А пурга не прекратилась и на третий день. Где-то в далекой Москве хоронили Гартина. Посреди стола в гостиничном номере все так же стоял белый пластмассовый стакан с водкой и с тем же черным куском хлеба сверху. Я открыл холодильник и взял початую бутылку водки, которую вчера мы не допили со штурманом. Мне хотелось устроить поминки Гартина. Я щедро налил себе водки в желтоватый граненый стакан, сказал «Прощай, Петрович, земля тебе пухом» и выпил залпом. И закусил печалью. А затем долго сидел в полумрачной курилке гостиницы и многое, многое вспоминал…
5
Петра Петровича Гартина я знал давно, – еще с тех пор, когда в середине 80-х мы вместе служили в Группе советских войск в Германии. Я был тогда подполковником, – инспектором политуправления Группы, а он – майором, замполитом артиллерийского полка, стоявшего в Потсдаме. Он был на два года старше меня и на год раньше окончил высшее военное политучилище, но присвоение очередного звания ему почему-то затягивали. Капитаном он стал с задержкой на полгода, а майором перехаживал аж восемь месяцев. И звание подполковника ему уже на моих глазах притормозили.

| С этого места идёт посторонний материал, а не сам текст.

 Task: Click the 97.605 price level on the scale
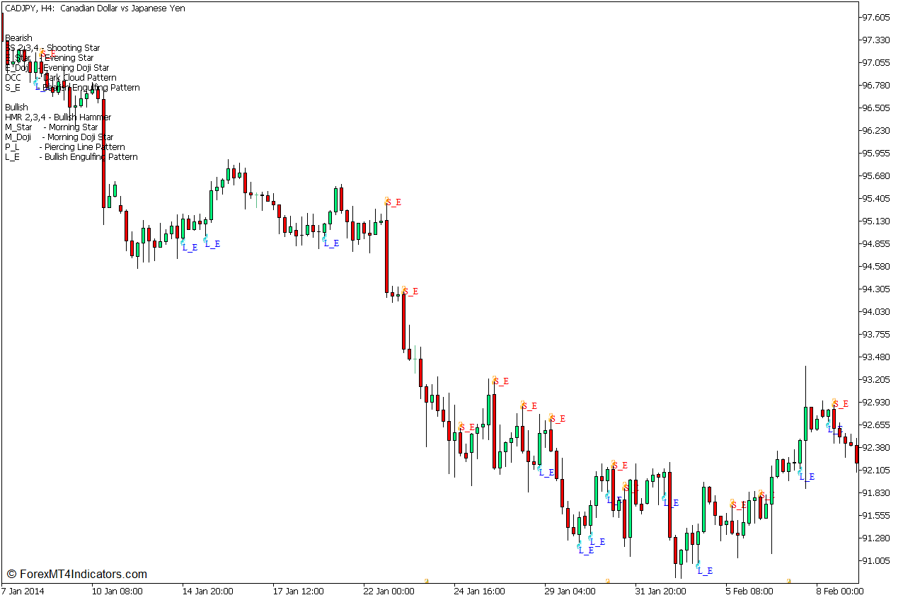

Я по роду обязанностей «курировал» политработников дивизии, в которой служил Гартин. И прежде, чем познакомиться с майором, поинтересовался у кадровиков, – почему его «держат в черном теле»? Он что – пьяница, бездельник, бабник, бездарь или же замечен в контактах с иностранной разведкой? Мне ответили:
– Этот замполит хреново ладит с командирами. Вот они ему и ставят палки в колеса.
Это меня заинтриговало.
А вскоре мне представился случай лично познакомиться с Гартиным.
Однажды в политуправление Группы из особого отдела дивизии, в состав которой входил потсдамский артполк, поступила секретная депеша. Из нее следовало, что отношения между командиром полка подполковником Вахмуровым и его замполитом майором Гартиным «опасно искрят». И уже якобы был случай, когда дело дошло до рукоприкладства со стороны Гартина.